Earlier this week, I cautioned that the lessons to be learnt from this atrocity were few: that Philpott represented only himself, much as Harold Shipman was an isolated monster who said nothing about other doctors. I anticipated that the enemies of the welfare state would attempt to capitalise on this horror; I confess I did not prepare myself for the sheer depravity of what would come next. It began with the Daily Mail front page: “Vile product of welfare UK”. Other pundits followed suit, to be joined by George Osborne and David Cameron himself.

This is what we have learnt. Those who have attempted to capitalise on these six deaths have proved themselves to lack basic decency and humanity. A three-year crusade to demonise unemployed and disabled people has culminated in the attempt to represent this lone monster as emblematic of the entire welfare state. Driven in part by the political spinner Lynton Crosby, the Tory strategy to win the next election is clear: turn large sections of the country against each other.

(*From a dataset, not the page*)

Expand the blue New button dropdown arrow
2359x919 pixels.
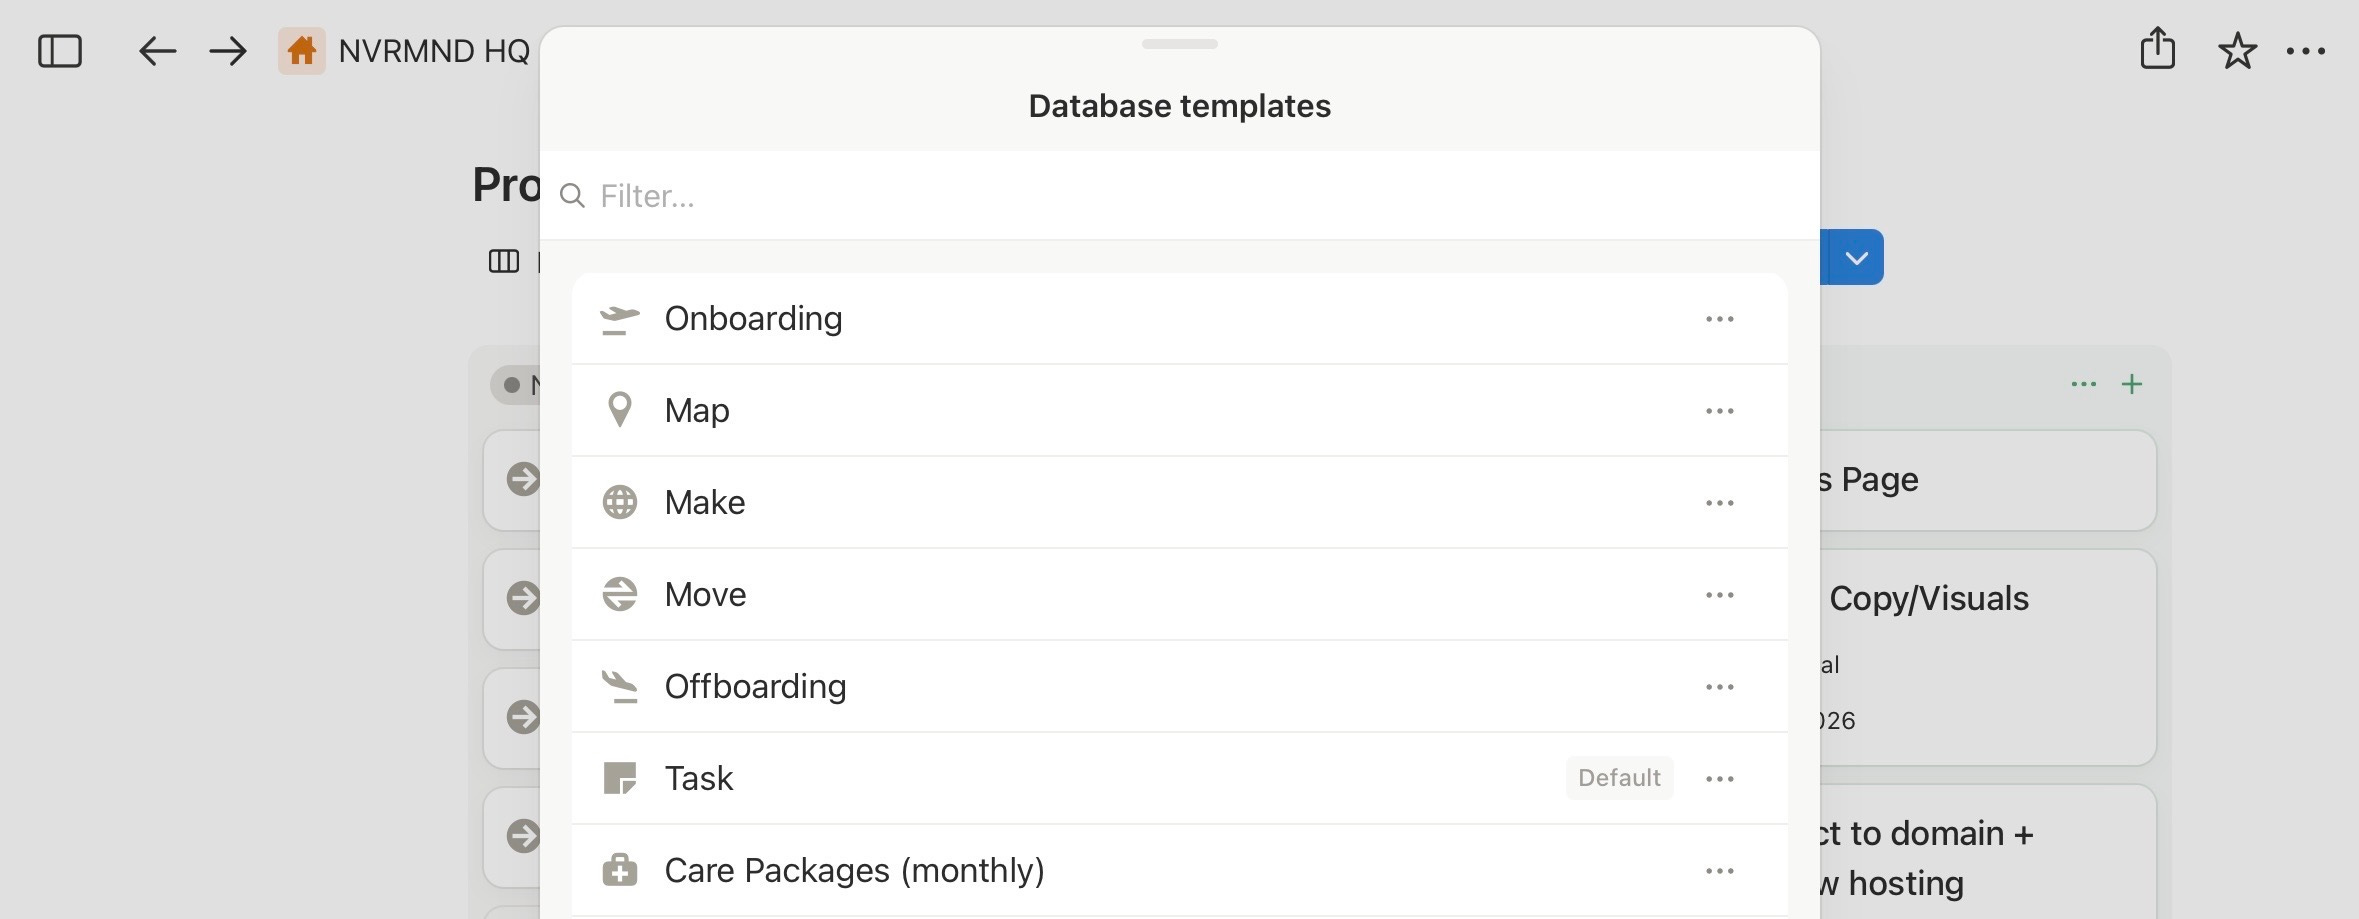coord(1856,258)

But there is light, too. I spent a lot of time in TV studios this week, trying to fight this tide of poison. I pointed out that, given most of the benefits money he received were tax credits – that is in-work benefits – from the women he abused, the case said nothing about “welfare dependency”; that the welfare state is made up of millions of pensioners, parents who receive child benefit, low-paid workers who receive tax credits, disabled people and those thrown out of work. And the response was overwhelmingly positive.

Tragedies like this have to be removed from public debate. And the separate discussion over the welfare state can be turned around. Let’s talk about reducing welfare spending by stopping subsidising landlords and badly paying bosses. The Labour leadership need to take note. Abandon this to the Tories and lose; or take them on, and you can turn this issue around.